(Beginning of Records for the task)
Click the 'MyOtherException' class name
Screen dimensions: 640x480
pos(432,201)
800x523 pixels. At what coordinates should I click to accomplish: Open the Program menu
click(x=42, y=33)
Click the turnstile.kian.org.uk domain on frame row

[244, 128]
(End of Records for the task)
» **Action item**
Each line above, from the one that contains "800x523 pixels. At" to the last line of the records, should be repeated exactly. Leave out all others.

» **Solution to the exercise**
800x523 pixels. At what coordinates should I click to accomplish: Open the Program menu
click(x=42, y=33)
Click the turnstile.kian.org.uk domain on frame row

[244, 128]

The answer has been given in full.